Seashore Striders Virtual Summer Racing Series
June 13-14 - Inaugural Beebe Heroes 5K
June 20-21 - 30th Father’s Day 5K
June 27-28 - 16th Jungle Jim’s 5K Splash
July 4-5 - 30th Beach Paper Firecracker 5K
July 11-12 - 13th Run for the Ribbon 5K
July 11-14 - 38th Seashore 5 Miler
July 25-26 - 23rd Run for JJ 5K
Aug. 1-2 - 37th Dam Mill 5K
Aug. 8-9 - 12th Run for the Paws 5K
Switching from Seashore Striders virtual to Seashore Striders live racing will depend upon the restrictions that are lifted.

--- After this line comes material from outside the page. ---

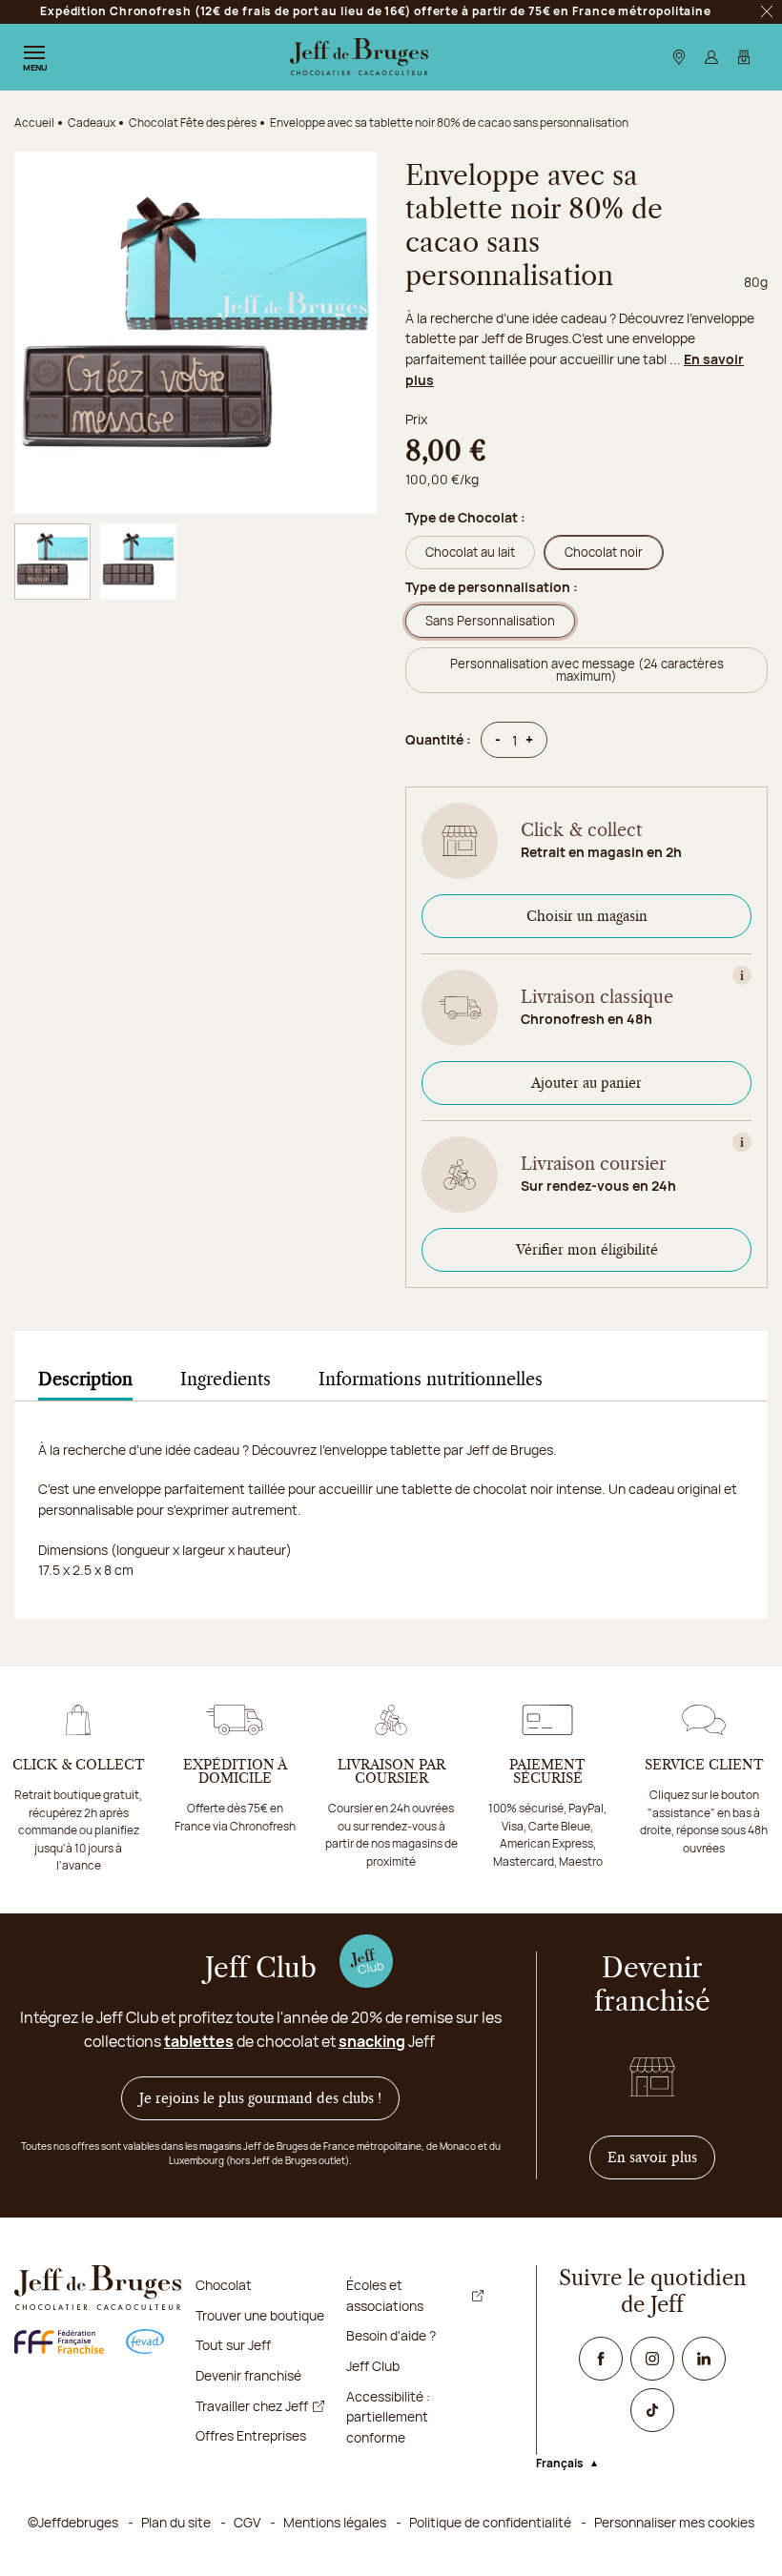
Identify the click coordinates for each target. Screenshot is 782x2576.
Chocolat (224, 2285)
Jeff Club (373, 2366)
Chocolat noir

The Bethany Beach Firecracker 5K Run/Walk to be held on Fourth of July weekend has moved to a virtual event. The run and walk will be from Friday, July 3 to Sunday, July 5, and can be done anywhere you like. All donations benefit the Bethany Beach Volunteer Fire Company’s purchase of a much-needed biomist sanitizer machine to be used on equipment after transport of COVID-19 patients. For more information, go to focusmultisports.com. All special events in Bethany Beach have been canceled through July 15 by order of the town council.
Races2Run will host the Phase 1 5K Run/Walk at Hudson Fields in Milton Saturday, July 4. There will be 10 waves of 25 participants going off beginning at 7:30 a.m. For more information, go to races2run.com.
The second SoDel Cares 5K Run/Walk scheduled for Saturday, June 13, has been postponed to a date to be announced.
I have been on many Zoom calls with fall race clients and some folks with ties to the larger fall events (marathons and half-marathons), and the common theme of the calls has been “What if it [the virus] comes back in the fall?” or “What if the large events bring it back?” as well as the simple question that is usually asked during the call by someone, “Is it worth the risk without a vaccine?” All very tough questions, answers and conversations to have … but for now I’m out!